Matt Needles wrote:

Andrew Douglas Pitonyak wrote:

You can not declare a variable to be of a specified length. At least I have never heard of this. You could use an array of characters, but you can not do that directly by definition inside of your own data types :-( The following line does NOT declare a string of length 4. I might consider the acceptance of this form an error unless it is for some kind of compatibility.

Dim s As String * 4

This is the way you do this in VisualBasic. It worked, too, from what I see in the OOo Macro Variable Watch window.

I assumed that it did not work because of the following behavior:

 Dim s As String * 4
 Print Len(s)         REM Prints 0
 s = "abced"
 Print Len(s)         REM Prints 5

On a related note, I tried using it with the following macro code and got the error indicated by the REM lines in the code:

Option Explicit

Type tAddrRec
    sRecType as string * 1    ' "I" for persons, "O" for Organizations
    sRecStatus as string * 1' "A" active, "D" deleted, "H" held
    iRecID as integer    ' starts with 1
    sLName as string * 35
    sFname as string * 35
    sAddr1 as string * 35
    sAddr2 as string * 35
    sCity as string * 25
    sState as string * 5
    sPostal as string * 10
    iCtryCode as integer
    sPhone1 as string * 15
    sPhone2 as string * 15
    sPhone3 as string * 15
    sEmail as string * 64
    sNotes as string * 60
End Type

Sub Main
    Dim myFile as Integer, lRecLen as Long
    Dim myAddrRec as tAddrRec
    myFile = FreeFile
REM ***** Error occurs on next line. *****
    lRecLen = Len(myAddrRec)

The Len() routine expects a String.

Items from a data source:
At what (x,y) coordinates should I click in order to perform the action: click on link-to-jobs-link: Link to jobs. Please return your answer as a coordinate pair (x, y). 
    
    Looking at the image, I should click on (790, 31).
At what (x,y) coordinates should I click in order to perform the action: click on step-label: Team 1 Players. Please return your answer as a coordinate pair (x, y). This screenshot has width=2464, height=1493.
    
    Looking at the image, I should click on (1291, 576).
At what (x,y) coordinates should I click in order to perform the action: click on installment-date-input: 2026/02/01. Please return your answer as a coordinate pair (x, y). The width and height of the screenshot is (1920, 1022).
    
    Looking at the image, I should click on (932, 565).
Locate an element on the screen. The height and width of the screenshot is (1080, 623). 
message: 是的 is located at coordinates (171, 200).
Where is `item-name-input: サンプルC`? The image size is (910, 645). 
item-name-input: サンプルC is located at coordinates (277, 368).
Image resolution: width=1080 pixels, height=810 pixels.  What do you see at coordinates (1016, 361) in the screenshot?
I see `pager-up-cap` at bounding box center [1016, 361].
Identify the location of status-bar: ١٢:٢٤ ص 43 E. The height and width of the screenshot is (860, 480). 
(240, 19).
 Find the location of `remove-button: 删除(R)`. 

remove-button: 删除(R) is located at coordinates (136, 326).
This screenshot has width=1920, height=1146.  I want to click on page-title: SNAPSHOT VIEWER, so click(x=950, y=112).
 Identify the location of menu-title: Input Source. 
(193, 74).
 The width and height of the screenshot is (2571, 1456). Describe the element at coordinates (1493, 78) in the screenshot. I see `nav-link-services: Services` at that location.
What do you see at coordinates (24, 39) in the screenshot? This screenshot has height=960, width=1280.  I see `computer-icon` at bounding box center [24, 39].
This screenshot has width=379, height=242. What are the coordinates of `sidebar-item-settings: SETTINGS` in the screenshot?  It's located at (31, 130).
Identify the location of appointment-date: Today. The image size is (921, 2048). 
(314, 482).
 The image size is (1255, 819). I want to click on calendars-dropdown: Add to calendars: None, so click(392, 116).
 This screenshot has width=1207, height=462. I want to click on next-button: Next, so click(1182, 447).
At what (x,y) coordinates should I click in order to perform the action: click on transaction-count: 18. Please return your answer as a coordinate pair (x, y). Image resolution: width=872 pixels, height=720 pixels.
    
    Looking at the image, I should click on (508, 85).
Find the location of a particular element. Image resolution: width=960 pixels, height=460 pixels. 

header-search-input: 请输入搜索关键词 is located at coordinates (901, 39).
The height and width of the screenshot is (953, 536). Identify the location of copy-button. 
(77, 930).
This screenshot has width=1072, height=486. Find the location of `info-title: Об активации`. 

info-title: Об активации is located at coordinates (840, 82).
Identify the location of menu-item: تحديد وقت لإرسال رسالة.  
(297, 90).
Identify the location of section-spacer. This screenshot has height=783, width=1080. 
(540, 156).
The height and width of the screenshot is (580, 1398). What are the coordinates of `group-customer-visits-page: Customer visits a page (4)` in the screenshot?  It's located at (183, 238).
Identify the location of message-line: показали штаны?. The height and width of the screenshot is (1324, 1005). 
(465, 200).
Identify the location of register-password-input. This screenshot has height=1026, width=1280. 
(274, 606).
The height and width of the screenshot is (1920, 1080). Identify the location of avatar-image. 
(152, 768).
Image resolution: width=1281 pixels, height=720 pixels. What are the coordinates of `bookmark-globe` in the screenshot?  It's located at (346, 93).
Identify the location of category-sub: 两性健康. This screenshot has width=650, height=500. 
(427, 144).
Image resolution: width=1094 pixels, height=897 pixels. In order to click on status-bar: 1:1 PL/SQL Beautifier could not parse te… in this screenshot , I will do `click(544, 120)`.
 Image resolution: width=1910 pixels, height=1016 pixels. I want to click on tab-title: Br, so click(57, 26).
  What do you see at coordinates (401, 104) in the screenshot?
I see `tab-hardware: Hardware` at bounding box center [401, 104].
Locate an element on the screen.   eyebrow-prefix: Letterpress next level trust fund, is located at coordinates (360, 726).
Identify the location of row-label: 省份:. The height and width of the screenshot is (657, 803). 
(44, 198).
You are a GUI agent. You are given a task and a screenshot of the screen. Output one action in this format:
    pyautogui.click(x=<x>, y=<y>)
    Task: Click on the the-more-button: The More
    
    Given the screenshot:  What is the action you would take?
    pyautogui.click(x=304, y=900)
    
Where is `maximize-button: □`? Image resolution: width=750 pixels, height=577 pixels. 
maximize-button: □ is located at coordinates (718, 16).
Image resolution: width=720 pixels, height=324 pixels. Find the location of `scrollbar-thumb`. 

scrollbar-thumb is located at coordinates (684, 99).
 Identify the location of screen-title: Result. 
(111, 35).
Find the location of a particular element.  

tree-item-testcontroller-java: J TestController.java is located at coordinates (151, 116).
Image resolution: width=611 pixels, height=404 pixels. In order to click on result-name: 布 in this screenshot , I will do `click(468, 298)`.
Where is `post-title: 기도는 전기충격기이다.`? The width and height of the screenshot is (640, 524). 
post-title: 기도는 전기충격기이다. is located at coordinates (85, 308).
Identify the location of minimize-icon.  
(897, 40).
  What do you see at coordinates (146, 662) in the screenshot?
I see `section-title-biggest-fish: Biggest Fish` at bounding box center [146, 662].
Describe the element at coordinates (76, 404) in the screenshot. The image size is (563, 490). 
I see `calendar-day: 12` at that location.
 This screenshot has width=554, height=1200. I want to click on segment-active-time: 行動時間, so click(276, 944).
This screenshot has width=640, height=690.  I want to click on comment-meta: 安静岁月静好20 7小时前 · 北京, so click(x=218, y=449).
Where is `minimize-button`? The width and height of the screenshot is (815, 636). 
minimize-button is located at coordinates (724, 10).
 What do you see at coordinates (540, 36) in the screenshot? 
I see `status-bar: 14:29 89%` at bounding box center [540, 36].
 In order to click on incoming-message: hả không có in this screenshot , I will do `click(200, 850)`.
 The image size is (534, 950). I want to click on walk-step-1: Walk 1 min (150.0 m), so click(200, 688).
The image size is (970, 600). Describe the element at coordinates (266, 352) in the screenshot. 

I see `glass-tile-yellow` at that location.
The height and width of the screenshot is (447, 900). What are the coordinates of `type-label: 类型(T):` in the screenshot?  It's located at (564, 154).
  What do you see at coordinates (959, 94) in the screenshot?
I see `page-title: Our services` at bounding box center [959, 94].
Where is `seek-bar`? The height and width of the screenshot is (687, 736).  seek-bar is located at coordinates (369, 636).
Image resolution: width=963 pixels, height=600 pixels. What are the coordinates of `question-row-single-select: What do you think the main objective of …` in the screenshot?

## AIM OF THE EXERCISE
How would the discussion above on fixed-length strings in OOo Basic go on after its last line? Write the next part.

## OUTPUT FOR THIS EXERCISE
Not according to the Help:
Len Function [Runtime]
Returns the number of characters in a string, or the number of bytes that are required to store a variable.

Dim d As Double Print Len(d) REM Print 1 d = 1.443 Print Len(d) REM Print 5

The variable d is converted to a string and then the length of the string is returned. Here is the source code for the function:

RTLFUNC(Len)
{
       if ( rPar.Count() != 2 )
               StarBASIC::Error( SbERR_BAD_ARGUMENT );
       else
       {
               const String& rStr = rPar.Get(1)->GetString();
               rPar.Get(0)->PutLong( (INT32)rStr.Len() );
       }
}

The reason that you get a property not found error is probably because the object can not be converted to a string. Off hand, I would have expected a method not found error based on the source code, but I am not a source code expert!

I assume that is why you get the error. What did you expect for the length of a user defined type?

I expect the length of the struct I defined. Again, this is the way to do this in VB.


Thanks for your reply, Andrew.

Matt Needles

Matt, I recomend that you file a request for enhancement.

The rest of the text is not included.